## [Work instruction]
Every word of every entry must be retyped exactly.

────

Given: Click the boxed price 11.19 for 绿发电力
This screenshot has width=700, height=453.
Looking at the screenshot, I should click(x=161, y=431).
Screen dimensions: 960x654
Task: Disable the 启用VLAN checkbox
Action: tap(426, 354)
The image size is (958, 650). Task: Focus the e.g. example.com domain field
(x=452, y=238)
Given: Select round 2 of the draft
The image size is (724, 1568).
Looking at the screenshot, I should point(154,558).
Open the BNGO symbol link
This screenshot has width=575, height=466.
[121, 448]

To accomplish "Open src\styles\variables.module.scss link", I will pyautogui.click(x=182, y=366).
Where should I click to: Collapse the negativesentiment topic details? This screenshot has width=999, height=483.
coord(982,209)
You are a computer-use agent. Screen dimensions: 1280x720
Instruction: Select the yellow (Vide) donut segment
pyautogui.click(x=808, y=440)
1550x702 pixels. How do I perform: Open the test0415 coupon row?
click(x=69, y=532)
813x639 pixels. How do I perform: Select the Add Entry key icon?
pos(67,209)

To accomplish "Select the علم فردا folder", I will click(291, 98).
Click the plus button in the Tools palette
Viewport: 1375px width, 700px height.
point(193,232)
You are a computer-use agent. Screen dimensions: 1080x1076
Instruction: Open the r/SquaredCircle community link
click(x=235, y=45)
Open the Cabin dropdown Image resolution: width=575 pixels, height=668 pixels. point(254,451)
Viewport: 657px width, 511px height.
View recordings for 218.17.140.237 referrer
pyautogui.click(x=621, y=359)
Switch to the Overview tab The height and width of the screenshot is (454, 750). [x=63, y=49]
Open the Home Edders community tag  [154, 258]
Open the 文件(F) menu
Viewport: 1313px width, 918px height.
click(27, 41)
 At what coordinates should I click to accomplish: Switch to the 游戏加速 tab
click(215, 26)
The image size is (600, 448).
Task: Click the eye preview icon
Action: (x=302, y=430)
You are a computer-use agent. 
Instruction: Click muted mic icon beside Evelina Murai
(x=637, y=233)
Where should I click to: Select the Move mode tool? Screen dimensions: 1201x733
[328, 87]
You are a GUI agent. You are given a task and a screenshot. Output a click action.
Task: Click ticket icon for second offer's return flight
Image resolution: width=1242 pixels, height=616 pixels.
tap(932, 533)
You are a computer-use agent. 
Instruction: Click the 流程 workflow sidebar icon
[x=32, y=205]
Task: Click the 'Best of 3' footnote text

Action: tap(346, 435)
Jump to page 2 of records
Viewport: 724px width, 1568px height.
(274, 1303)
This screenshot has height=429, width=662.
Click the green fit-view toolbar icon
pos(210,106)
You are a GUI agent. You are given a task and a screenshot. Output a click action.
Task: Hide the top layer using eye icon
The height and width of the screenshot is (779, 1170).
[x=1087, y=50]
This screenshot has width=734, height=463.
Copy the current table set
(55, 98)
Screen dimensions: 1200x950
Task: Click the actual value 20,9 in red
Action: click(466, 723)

────

## [Exercise solution]
Given: Click the boxed price 11.19 for 绿发电力
This screenshot has width=700, height=453.
Looking at the screenshot, I should click(x=161, y=431).
Screen dimensions: 960x654
Task: Disable the 启用VLAN checkbox
Action: tap(426, 354)
The image size is (958, 650). Task: Focus the e.g. example.com domain field
(x=452, y=238)
Given: Select round 2 of the draft
The image size is (724, 1568).
Looking at the screenshot, I should point(154,558).
Open the BNGO symbol link
This screenshot has width=575, height=466.
[121, 448]

To accomplish "Open src\styles\variables.module.scss link", I will pyautogui.click(x=182, y=366).
Where should I click to: Collapse the negativesentiment topic details? This screenshot has width=999, height=483.
coord(982,209)
You are a computer-use agent. Screen dimensions: 1280x720
Instruction: Select the yellow (Vide) donut segment
pyautogui.click(x=808, y=440)
1550x702 pixels. How do I perform: Open the test0415 coupon row?
click(x=69, y=532)
813x639 pixels. How do I perform: Select the Add Entry key icon?
pos(67,209)

To accomplish "Select the علم فردا folder", I will click(291, 98).
Click the plus button in the Tools palette
Viewport: 1375px width, 700px height.
point(193,232)
You are a computer-use agent. Screen dimensions: 1080x1076
Instruction: Open the r/SquaredCircle community link
click(x=235, y=45)
Open the Cabin dropdown Image resolution: width=575 pixels, height=668 pixels. point(254,451)
Viewport: 657px width, 511px height.
View recordings for 218.17.140.237 referrer
pyautogui.click(x=621, y=359)
Switch to the Overview tab The height and width of the screenshot is (454, 750). [x=63, y=49]
Open the Home Edders community tag  [154, 258]
Open the 文件(F) menu
Viewport: 1313px width, 918px height.
click(27, 41)
 At what coordinates should I click to accomplish: Switch to the 游戏加速 tab
click(215, 26)
The image size is (600, 448).
Task: Click the eye preview icon
Action: (x=302, y=430)
You are a computer-use agent. 
Instruction: Click muted mic icon beside Evelina Murai
(x=637, y=233)
Where should I click to: Select the Move mode tool? Screen dimensions: 1201x733
[328, 87]
You are a GUI agent. You are given a task and a screenshot. Output a click action.
Task: Click ticket icon for second offer's return flight
Image resolution: width=1242 pixels, height=616 pixels.
tap(932, 533)
You are a computer-use agent. 
Instruction: Click the 流程 workflow sidebar icon
[x=32, y=205]
Task: Click the 'Best of 3' footnote text

Action: tap(346, 435)
Jump to page 2 of records
Viewport: 724px width, 1568px height.
(274, 1303)
This screenshot has height=429, width=662.
Click the green fit-view toolbar icon
pos(210,106)
You are a GUI agent. You are given a task and a screenshot. Output a click action.
Task: Hide the top layer using eye icon
The height and width of the screenshot is (779, 1170).
[x=1087, y=50]
This screenshot has width=734, height=463.
Copy the current table set
(55, 98)
Screen dimensions: 1200x950
Task: Click the actual value 20,9 in red
Action: click(466, 723)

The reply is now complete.